A "bulge of froth at the top " would suggest that all the air hasn't been incorporated during the steaming ...

which could be over stretching....

It really hard to tell from descriptions though.


----------



## froggystyle (Oct 30, 2013)

I get the same issue as you, get a lovely bubbly froth on top, but when i pour its just the liquid, then the last drop is foam.

To be honest the art part doesn't really bother me, its all about the drinking!


----------



## Eyedee (Sep 13, 2010)

Froth is not the desired intention, micro foam is when all the air has been incorporated into the milk, it should not be two separate items as in milk+froth.

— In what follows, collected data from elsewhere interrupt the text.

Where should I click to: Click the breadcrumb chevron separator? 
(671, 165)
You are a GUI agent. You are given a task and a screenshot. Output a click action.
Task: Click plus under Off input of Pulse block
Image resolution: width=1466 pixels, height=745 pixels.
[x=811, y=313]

As I'm sure you know the quality of the milk does have an effect, Cravendale is the suggested brand as it appears to make the ideal microfoam. I was struggling when the seasons changed and cows moved from indoor feed to grass, it makes a difference.

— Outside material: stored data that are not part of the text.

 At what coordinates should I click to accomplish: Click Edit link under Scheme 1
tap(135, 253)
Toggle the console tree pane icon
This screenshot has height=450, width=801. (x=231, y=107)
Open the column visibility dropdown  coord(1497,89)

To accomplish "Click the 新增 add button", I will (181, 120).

Be aware that too much heat dries out the foam and also takes away the sweetness of the milk.

Ian


----------



## seeq (Jul 9, 2011)

What machine are you doing it on?


----------



## Burnzy (Apr 17, 2014)

seeq said:


> What machine are you doing it on?


Im doing it with a classic with the upgraded silvia wand... I do the kissing noise till about 30 degrees and then get the wave going to incorporate up to about 65-70 degrees.


----------



## seeq (Jul 9, 2011)

Burnzy said:


> Im doing it with a classic with the upgraded silvia wand... I do the kissing noise till about 30 degrees and then get the wave going to incorporate up to about 65-70 degrees.


Ok, so kit wise you should be able to produce decent textured milk. There are a few other things that make a difference. The main being the size of the jug. The classic has a small boiler and isn't capable of steaming much milk. Ideal size jug is around 12oz to steam around 5oz milk. Bigger jugs are harder to get the milk to roll in and thus doesn't compline the foam and milk too well. Also learn to measure the temp with your hands as a thermometer can disrupt the roll of the milk too. Introduce air until the jug feels warm, then combine until you can touch the jug at the bottom for no more than about half a second, that's generally a good indication of temperature. Or you could use temptags.

Otherwise it's going to be down to perfecting your technique. If you need help with that then the best way is as others suggest: Upload a video and people will be more than happy to offer some advice on how to improve.


----------